Cronotacógrafos são instrumentos que registram velocidade, tempo e distância percorridos por um veículo e o seu uso é obrigatório para veículos de transporte e de condução escolar, de transporte de passageiros com mais de dez lugares e de transporte de carga com peso bruto total superior a 4,5 mil quilos. A cobrança da taxa de fiscalização ocorre sempre que o Inmetro verifica um instrumento de medição. Normalmente, a verificação é feita uma vez por ano, mas pode variar de acordo com requisitos regulamentares específicos.

O texto aprovado reduz de R$ 207,43 para R$ 90,09 o valor da Taxa de Serviço Metrológico para cada verificação de cronotacógrafo subsequente à inicial, para até 10 unidades.

“As taxas cobradas dos caminhoneiros e proprietário de veículos obrigados a usar tacógrafo serão reduzidas de R$ 207,34 para R$ 90,09. O Brasil tem uma frota com mais de 2,1 milhões de caminhões e a medida beneficia milhares de caminhoneiros”, afirmou Augusta Brito em seu Instagram.

Segundo a exposição de motivos do governo federal, o retorno da exigência de verificação dos dispositivos faria com que os caminhoneiros pagassem em “mais que duas vezes o valor pago até 2019, apenas para o atendimento de dispositivo legal, sem a prestação de serviços adicionais, com impactos sobre a renda desses profissionais”.

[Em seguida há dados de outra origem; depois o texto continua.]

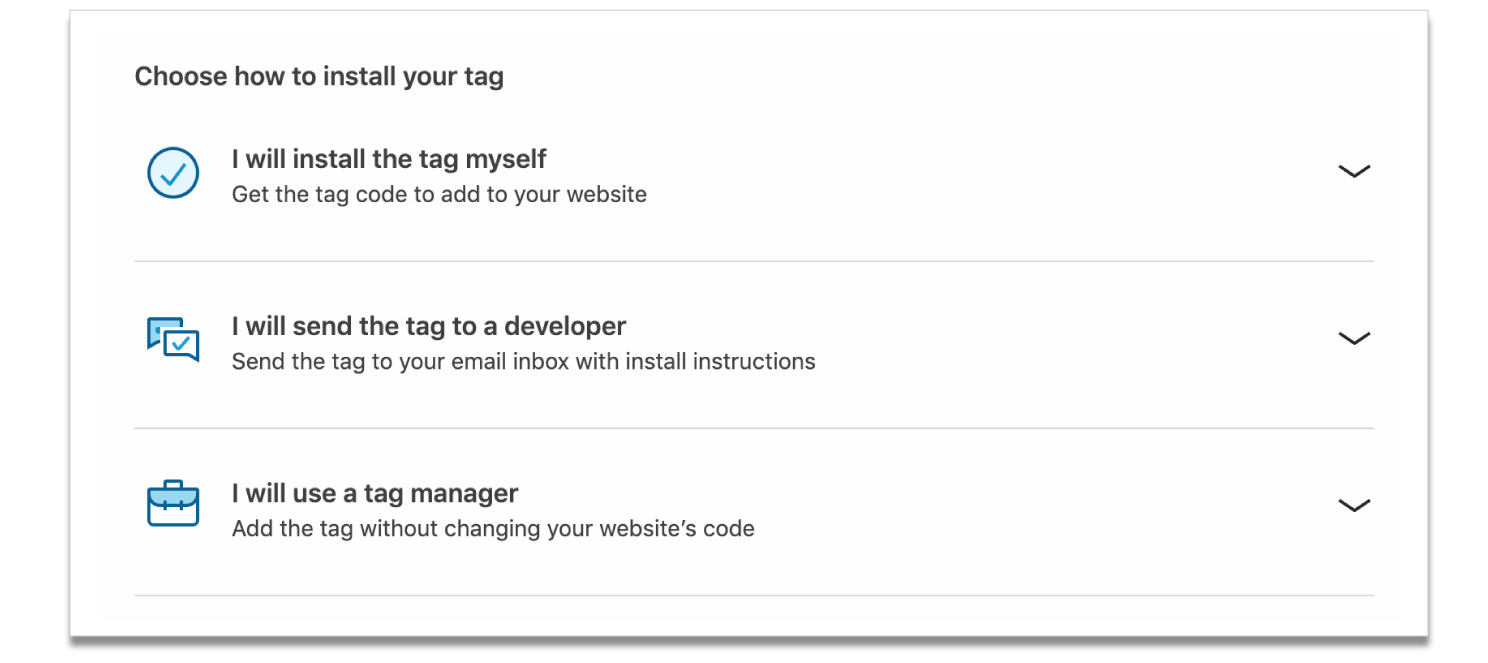
Task: Click 'Get the tag code' description text
Action: pyautogui.click(x=439, y=194)
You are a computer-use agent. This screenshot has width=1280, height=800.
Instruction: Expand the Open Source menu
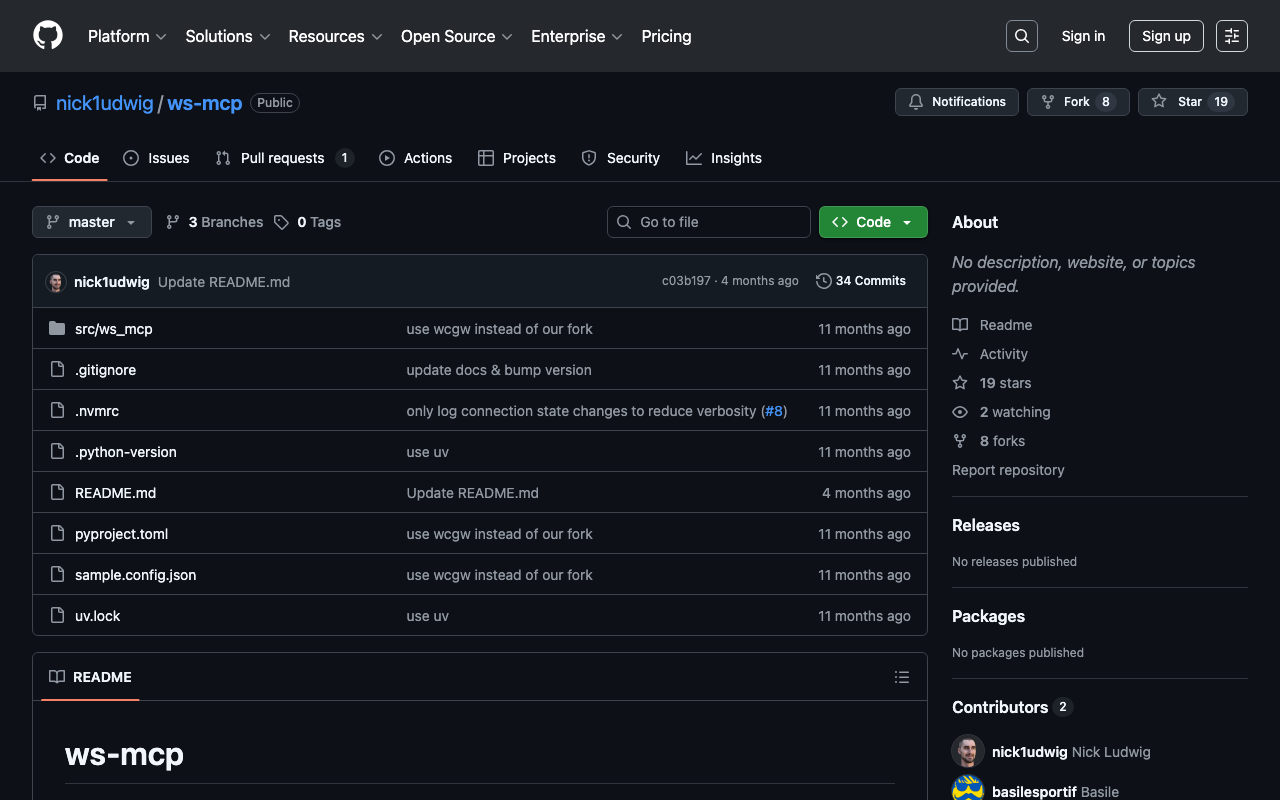[456, 36]
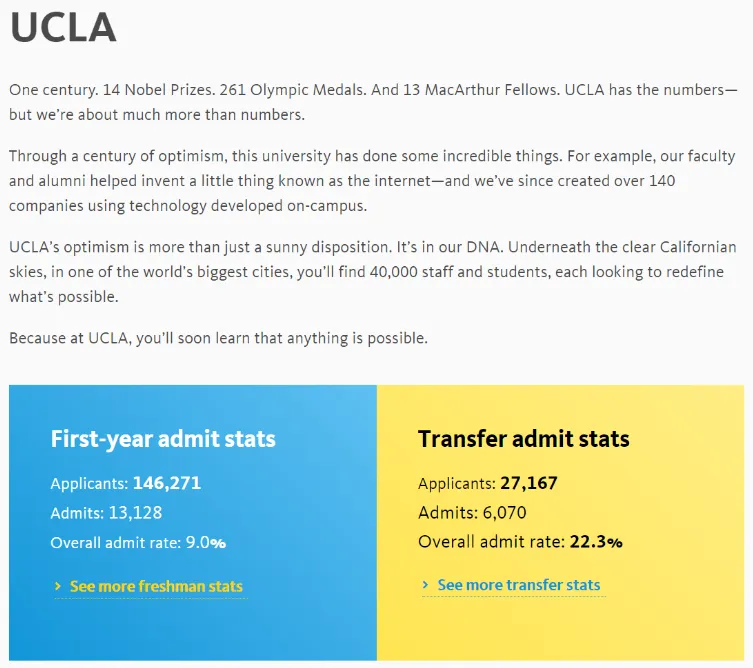753x668 pixels.
Task: Select the First-year admit stats heading
Action: tap(163, 439)

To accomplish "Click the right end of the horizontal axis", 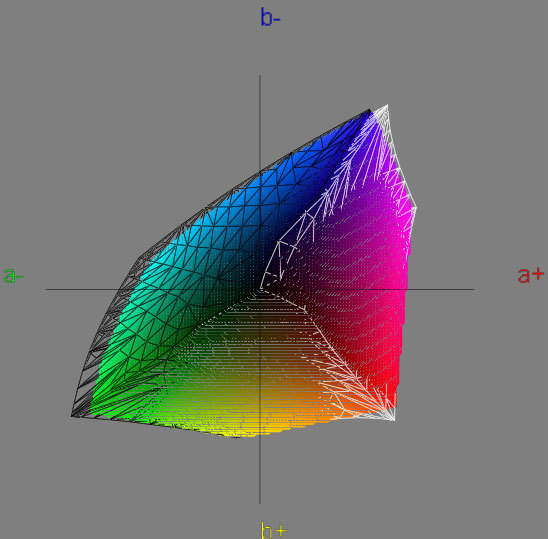I will (473, 289).
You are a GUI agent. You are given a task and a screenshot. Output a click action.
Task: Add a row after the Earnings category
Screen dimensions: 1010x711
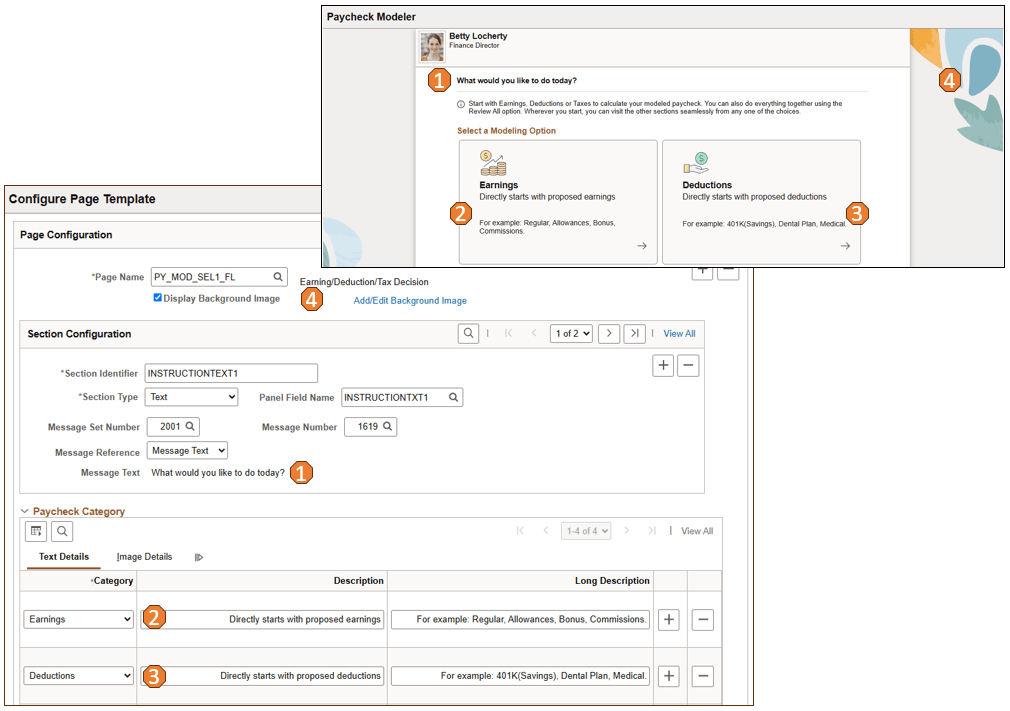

Augusta Brito, em seu voto, manteve o substitutivo aprovado pela Câmara dos Deputados que, sem alterar o mérito da medida, reverteu outras reduções da taxa propostas originalmente pela MP, que alcançavam também os etilômetros (bafômetros) e conjuntos maiores de cronotacógrafos (acima de 11 unidades), o que beneficiaria empresas com grandes frotas.

VEÍCULOS NOVOS

Também fica mantida no texto a criação de taxa para veículos novos, a ser paga pelas montadoras que atendam a regulamentação específica a fim de simplificar a aferição que, segundo o governo, seria equivalente à verificação subsequente.

Conforme destacou a relatora, “os cronotacógrafos instalados em novos veículos já passaram por uma verificação inicial, realizada individualmente em todos os equipamentos, atendendo aos requisitos regulamentares. Nada mais natural, portanto, que as montadoras sejam autorizadas a realizar a verificação subsequente nos cronotacógrafos instalados nos novos veículos por ela produzidos, evitando, assim, que os adquirentes de veículos tenham que se deslocar a um Posto Autorizado de Cronotacógrafo e economizando, assim, os custos ocasionados por esse deslocamento”.

As informações são da Agência Senado.